Schegge di vangelo a cura di don Stefano Bimbi
San Guglielmo da Vercelli a cura di Ermes Dovico
SCHEGGE DI VANGELO

Il perdono tra gli sposi

Ciascuno al proprio fratello (Mt 18,26)

Schegge di vangelo 17_08_2023 Español

In quel tempo, Pietro si avvicinò a Gesù e gli disse: «Signore, se il mio fratello commette colpe contro di me, quante volte dovrò perdonargli? Fino a sette volte?». Gesù gli rispose: «Non ti dico fino a sette volte, ma fino a settanta volte sette. Per questo, il regno dei cieli è simile a un re che volle regolare i conti con i suoi servi. Aveva cominciato a regolare i conti, quando gli fu presentato un tale che gli doveva diecimila talenti. Poiché costui non era in grado di restituire, il padrone ordinò che fosse venduto lui con la moglie, i figli e quanto possedeva, e così saldasse il debito. Allora il servo, prostrato a terra, lo supplicava dicendo: "Abbi pazienza con me e ti restituirò ogni cosa". Il padrone ebbe compassione di quel servo, lo lasciò andare e gli condonò il debito. Appena uscito, quel servo trovò uno dei suoi compagni, che gli doveva cento denari. Lo prese per il collo e lo soffocava, dicendo: "Restituisci quello che devi!". Il suo compagno, prostrato a terra, lo pregava dicendo: "Abbi pazienza con me e ti restituirò". Ma egli non volle, andò e lo fece gettare in prigione, fino a che non avesse pagato il debito. Visto quello che accadeva, i suoi compagni furono molto dispiaciuti e andarono a riferire al loro padrone tutto l'accaduto. Allora il padrone fece chiamare quell'uomo e gli disse: "Servo malvagio, io ti ho condonato tutto quel debito perché tu mi hai pregato. Non dovevi anche tu aver pietà del tuo compagno, così come io ho avuto pietà di te?". Sdegnato, il padrone lo diede in mano agli aguzzini, finché non avesse restituito tutto il dovuto. Così anche il Padre mio celeste farà con voi se non perdonerete di cuore, ciascuno al proprio fratello». Terminati questi discorsi, Gesù lasciò la Galilea e andò nella regione della Giudea, al di là del Giordano. (Mt 18,21-19,1)

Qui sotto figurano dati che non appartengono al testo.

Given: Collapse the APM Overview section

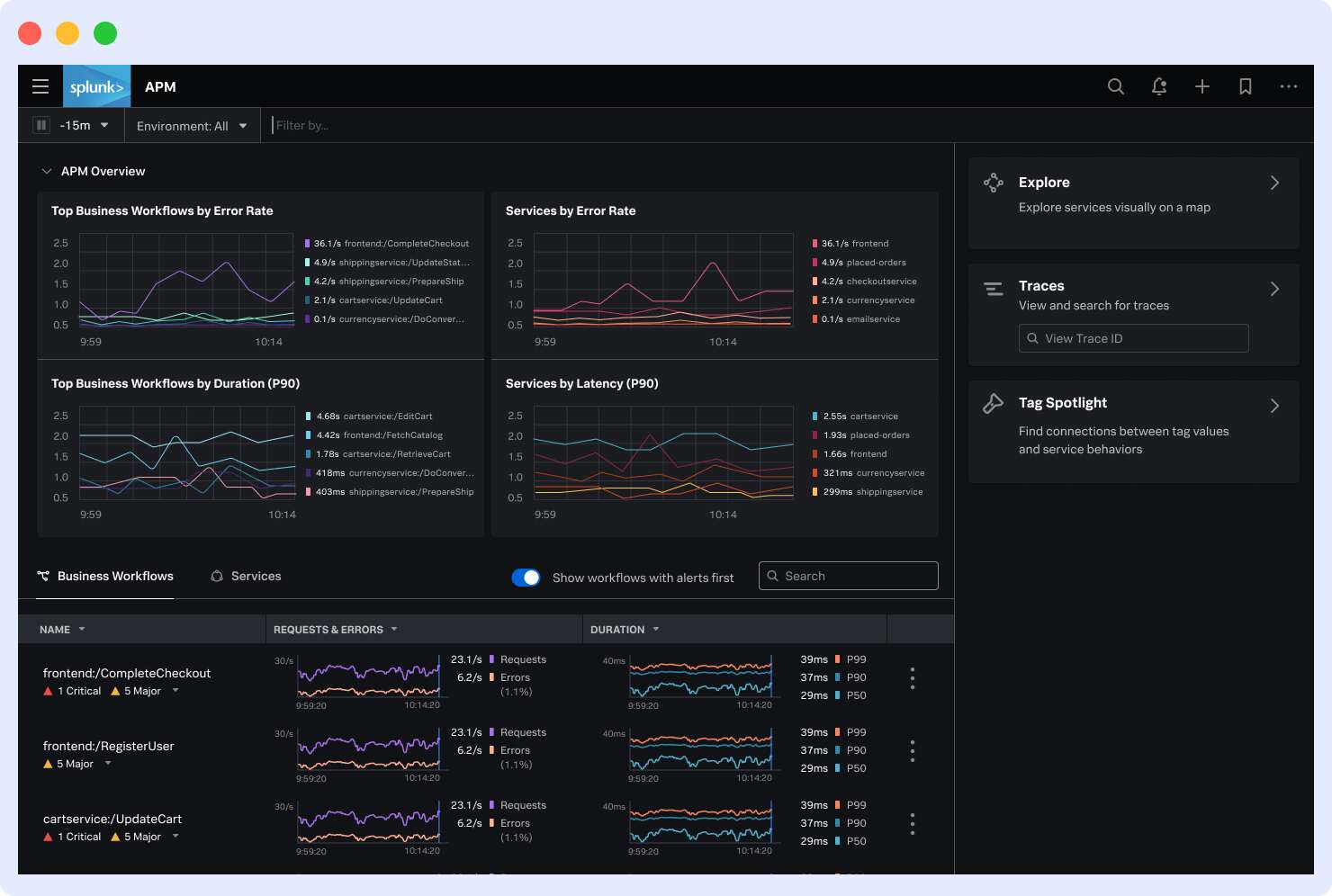Looking at the screenshot, I should click(x=47, y=170).
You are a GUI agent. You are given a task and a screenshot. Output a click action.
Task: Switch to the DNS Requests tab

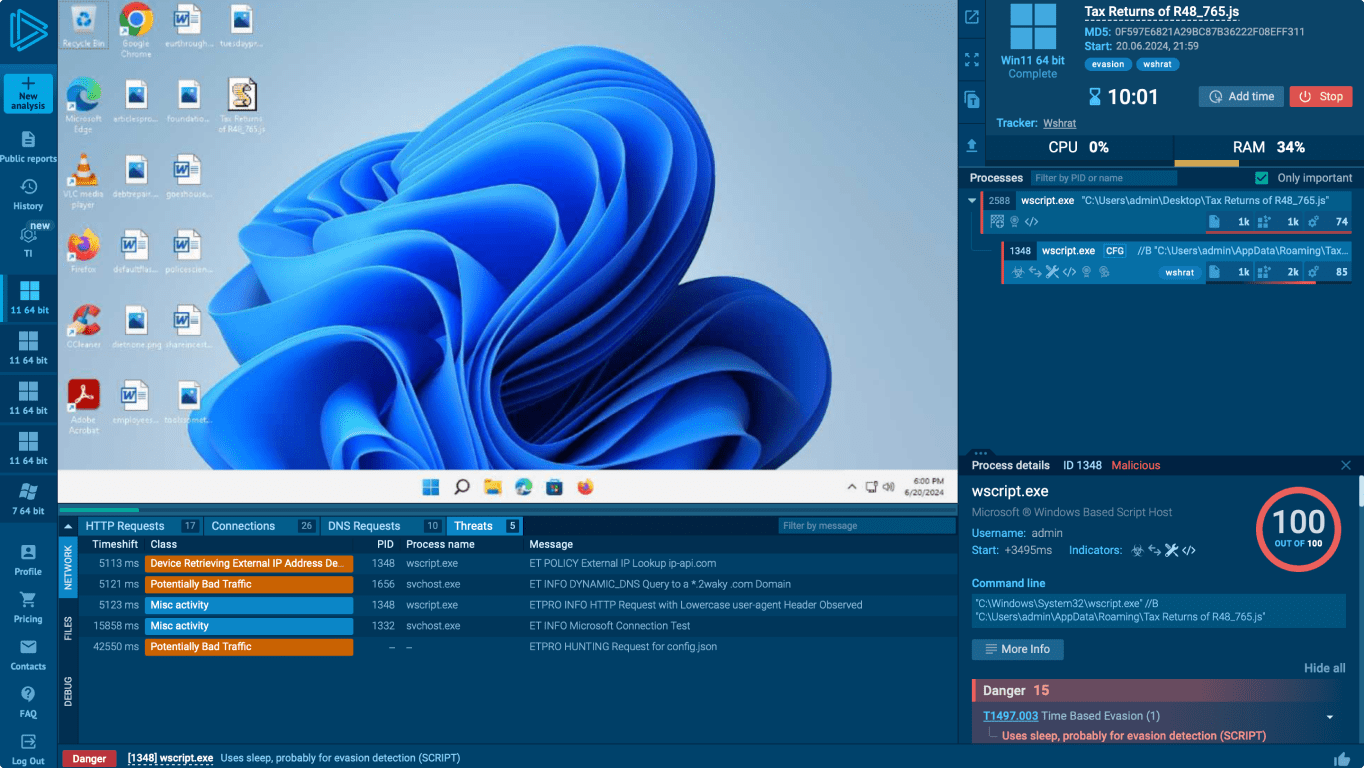(364, 526)
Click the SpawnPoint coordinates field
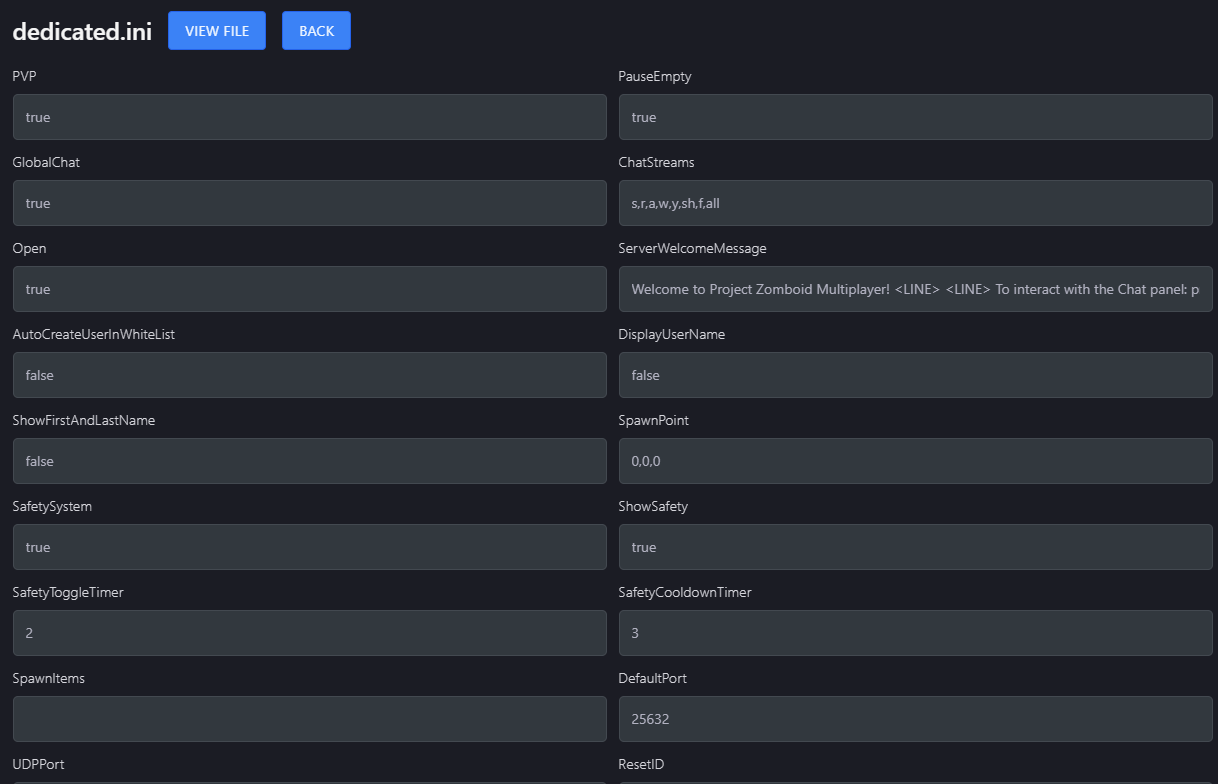The width and height of the screenshot is (1218, 784). 915,461
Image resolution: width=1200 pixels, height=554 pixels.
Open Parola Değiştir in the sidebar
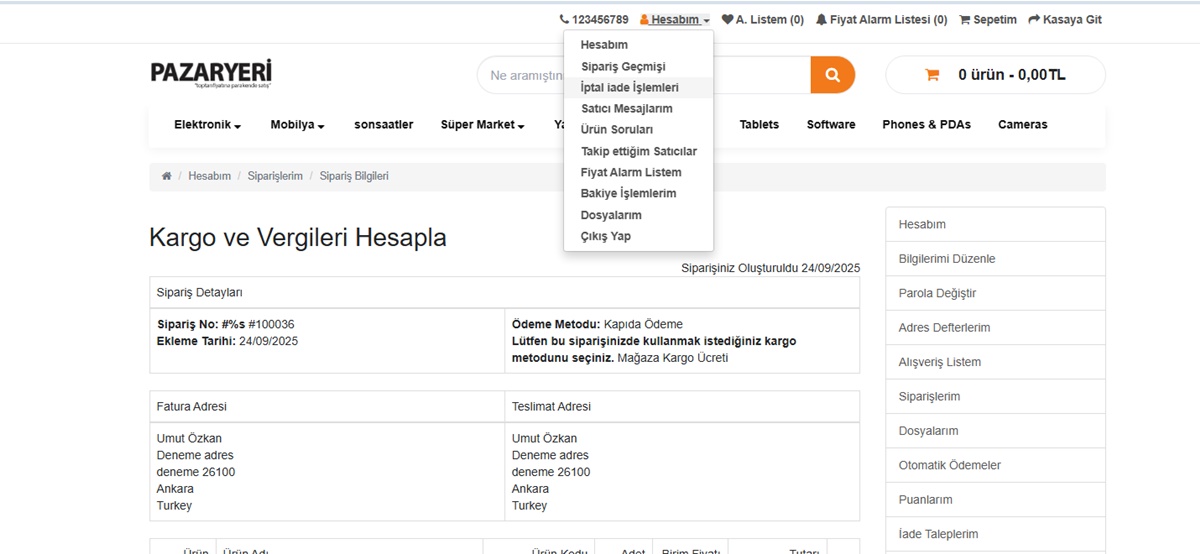click(x=937, y=293)
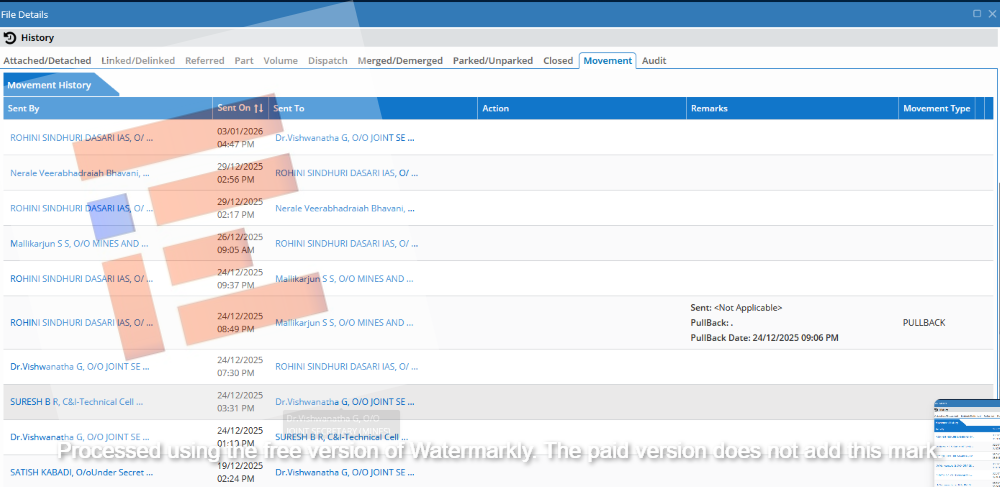Click the Sent To column header
Viewport: 1000px width, 487px height.
(x=289, y=108)
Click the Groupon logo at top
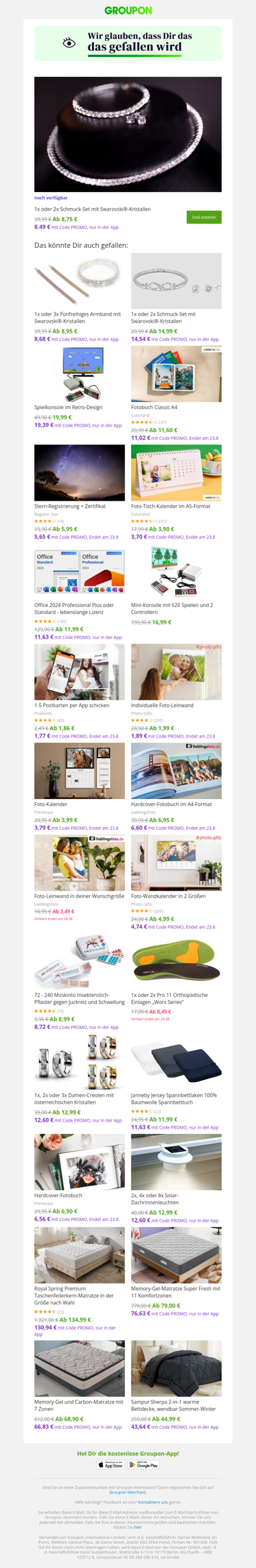Image resolution: width=256 pixels, height=1568 pixels. (x=128, y=10)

Tutte le preghiere che facciamo al Signore sono vane se poi ci comportiamo male con gli altri. Così facendo ci riveliamo per il nostro prossimo dei campioni di egoismo perché pensiamo soltanto al nostro tornaconto. Se pensi che questo non sia il tuo caso, verifica meglio ricordando che più la persona in questione è vicina a te, più il tuo egoismo potrebbe aumentare. Questo può accadere perché dai per scontato che da quella persona tutto ti sia dovuto, mentre l’amore per il prossimo è sempre e comunque una scelta che si rinnova tutte le volte con uno sforzo della volontà. Per capirlo basta fare l'esempio del cane che scodinzola al padrone per istinto, mentre i coniugi si perdonano ogni giorno solo se si impegnano a farlo con la volontà e la preghiera.